→ What you will do
Set down exactly the lines in the records below that run from the line with "Click the front-facing BMW car thumbnail" to the line with "This screenshot has height=663, width=1107.", inclusive, and nothing more.

→ Task data

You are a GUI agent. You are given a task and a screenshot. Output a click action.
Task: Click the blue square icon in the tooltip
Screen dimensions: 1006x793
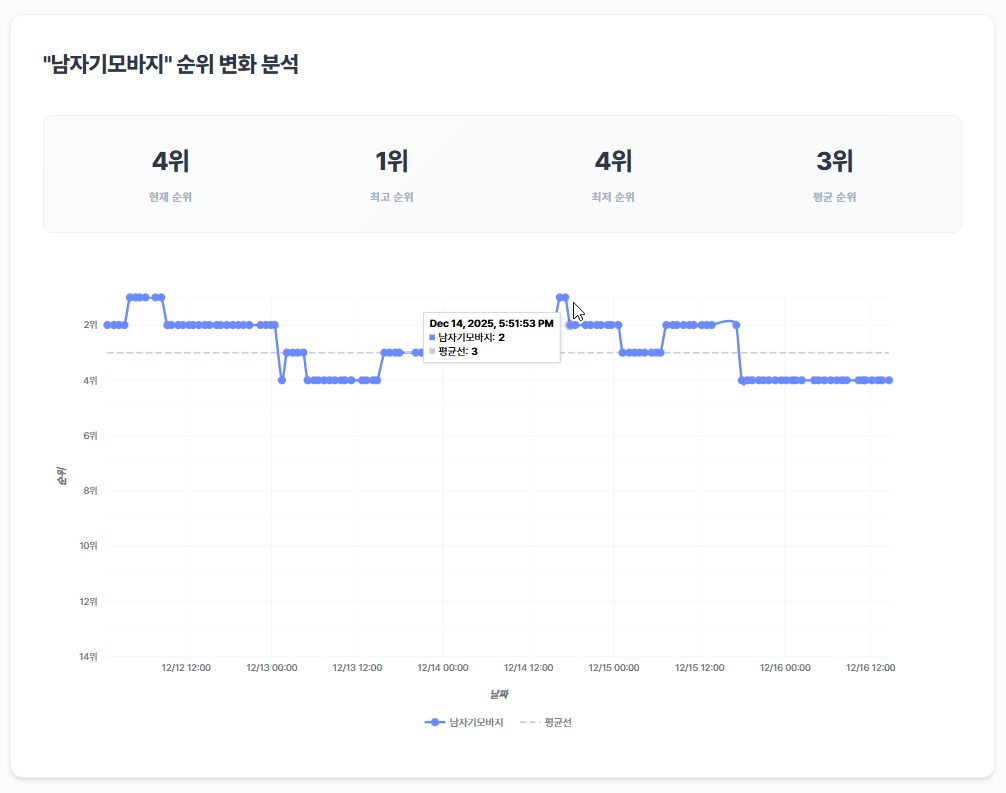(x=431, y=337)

==

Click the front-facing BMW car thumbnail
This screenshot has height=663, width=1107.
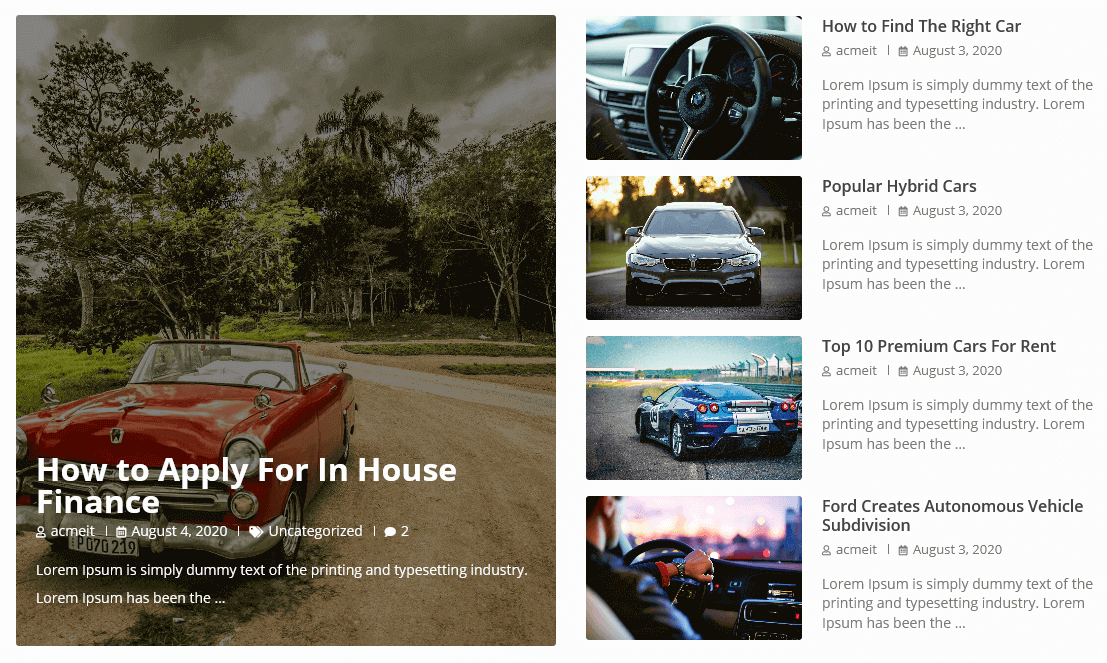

→ Result of the task
Click the front-facing BMW car thumbnail
This screenshot has height=663, width=1107.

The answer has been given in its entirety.